Le ministère vietnamien de l’Agriculture et de l’Environnement a récemment promulgué le Programme d’action national de lutte contre la désertification à l’horizon 2030, assorti d’une vision jusqu’en 2050. Ce programme traduit l'engagement ferme du Vietnam à honorer ses responsabilités internationales, notamment vis-à-vis de la Convention des Nations Unies sur la lutte contre la désertification (UNCCD) et des Objectifs de développement durable (ODD).
La lutte contre la désertification est désormais érigée au rang de priorité nationale. Elle s’articule autour de la préservation de la biodiversité, de la gestion durable des ressources forestières et hydriques, et de la réhabilitation des sols. Au-delà de l'enjeu écologique, le programme vise un impact social profond : stabiliser les moyens de subsistance, augmenter les revenus des populations rurales, éradiquer la pauvreté et pérenniser les politiques de sédentarisation dans les zones vulnérables.
D'ici 2030, le Vietnam prévoit d’achever la délimitation précise des zones touchées par la désertification aux échelles nationale et régionale. Pour renforcer la résilience, le réseau de stations hydrométéorologiques sera densifié afin d'optimiser la surveillance et l'alerte précoce. Le programme fixe pour objectif d’assurer 3,5 millions d’hectares de rizières, de maintenir un taux de couverture forestière compris entre 42 % et 43 %. En outre, l’amélioration de la qualité des forêts et la préservation des zones submergées figurent parmi les objectifs clés.

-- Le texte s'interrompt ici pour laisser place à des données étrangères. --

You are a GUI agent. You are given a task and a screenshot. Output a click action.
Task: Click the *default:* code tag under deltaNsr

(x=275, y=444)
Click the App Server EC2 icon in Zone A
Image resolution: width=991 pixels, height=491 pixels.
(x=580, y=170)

À plus long terme, d’ici 2050, la superficie totale des terres dégradées ne devra pas dépasser 40 % de la superficie naturelle du pays, dont moins de 4,5 % classées comme fortement dégradées. Le revenu moyen des populations vivant dans les zones affectées devrait atteindre au moins 50 % du revenu moyen national.
Le programme définit également des orientations spécifiques par région. Dans les moyennes régions et montagnes du Nord : la priorité est donnée à la restauration des sols érodés par le reboisement, l'agroforesterie sur terrains en pente et le développement de cultures à haute valeur ajoutée (thé, café, riz de spécialité).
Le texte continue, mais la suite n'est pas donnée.